The government has been shut down for over four weeks, rendering state-run institutions and nearly 800,000 people across the country to go this month without an income.
According to Allan Saxe, political science associate professor, the cause of the shut down is because of Congress and the White House’s disagreement on some budget items, primarily funding the proposed U.S.-Mexico border wall.
Likely very little are affected by the shutdown, Saxe said in an email. Student aid is still forthcoming and though some families are affected, all will receive back pay. When the government shuts down, only nonessential workers are temporarily laid off.
“[It’s a] terrible inconvenience, but not a national tragedy,” Saxe said.
Areas of research such as Health and Human Services, and the Department of Defense are not affected because they are funded by agencies with full appropriations, said Duane Dimos, vice president for research.
The majority of UTA’s research funding is through federal funding, Dimos said.

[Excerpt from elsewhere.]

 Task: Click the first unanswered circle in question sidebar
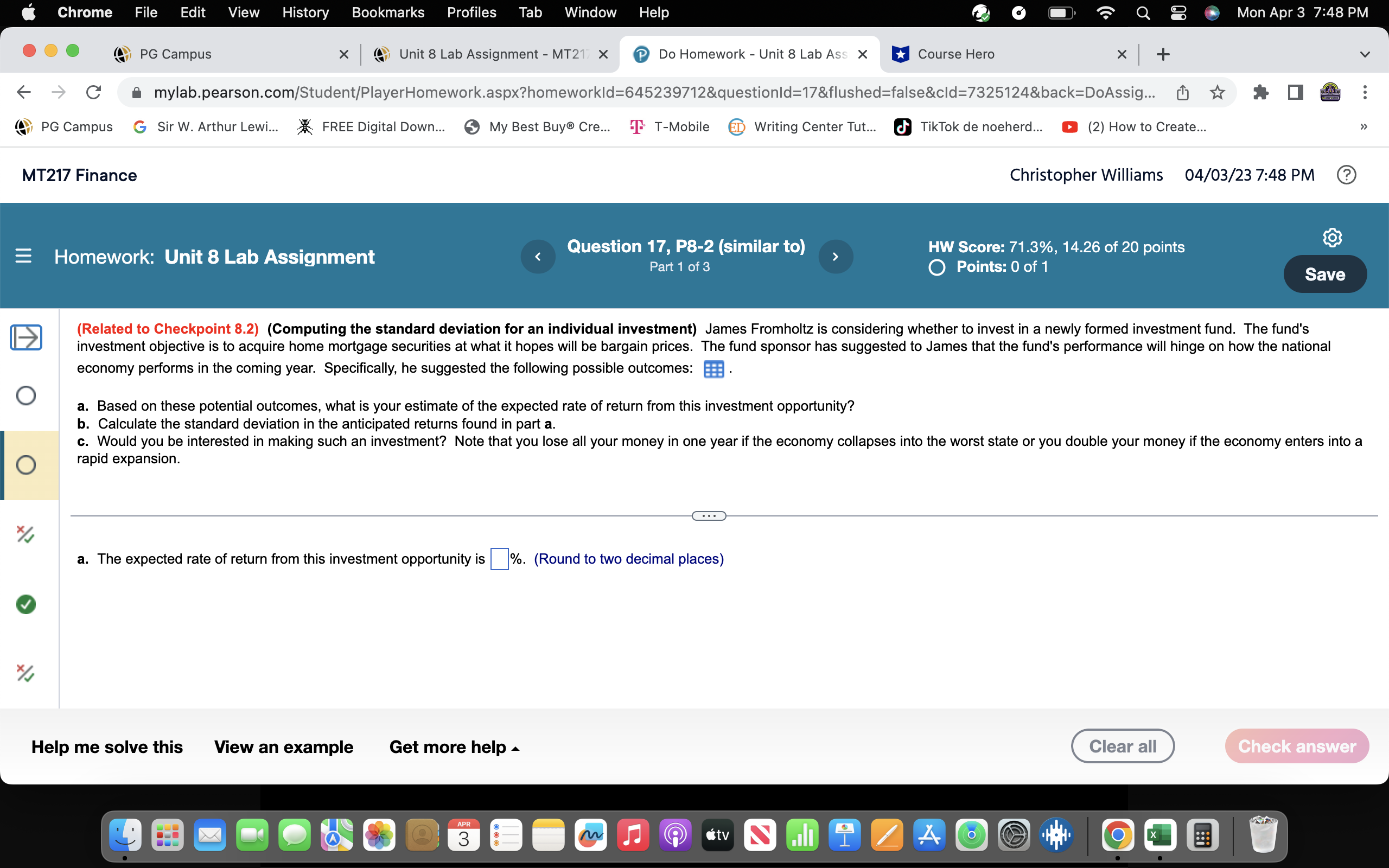click(x=26, y=395)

“One of the biggest funding agencies for us that we do worry about, that is not funded, is the National Science Foundation, so, you know, we’re paying close attention,” Dimos said.
Projects that have already been approved continue forward with no change or effects.
The worst this shutdown can do is cause delays in new projects being reviewed and cause funding to take a while to come through, Dimos said. For example, there may have been a student ready to begin their final research project and now they can’t.
“We all feel badly about the fact that there are things that the government does that we all expect it to do, and the people that do those things are either sitting at home not being paid, or they’re being, you know, asked to continue working without being paid,” Dimos said. “As citizens, we all feel badly about that.”
Political science professor Thomas Marshall said the laid-off 800,000 federal employees have non-critical status, and some are being told to come in to work without pay, which strikes him as an odd business practice.
“Three-day shutdowns affect almost nobody in any great inconvenient sense,” Marshall said. “Once they go on for a month, which may be the longest or next to longest shutdown that we’ve had so far, people start missing paychecks.”
Other parts of the government are deemed critical and do continue to receive payment, Marshall said.
“Members of congress are not directly and immediately affected in any obvious way; they’ve got other sources of cash,” he said. “And if it went on another 30 days, would any of them starve? I doubt it.”
Building the wall is President Donald Trump’s priority and an important issue to many Democrats who have differing views on the matter, therefore, there is an inability to come to an agreement, Marshall said.
He said the U.S. is in the early days of the upcoming 2020 election, and because Trump made the campaign promise of building the wall in the 2016 election, he’s probably feeling pressure to follow through. Democrats don’t feel the same way, Marshall said.
“Both sides are kind of having a pissing match over it,” Marshall said.
The shutdown is an opportunity for the Democratic party to bargain, Marshall said.
Marshall said federal employees and their families will begin to feel the pinch of the shutdown within the next 30 days, and the pressure is on for it to end.
“We’ll see if a compromise can be reached on this one,” Dimos said. “It’s going to be challenging.”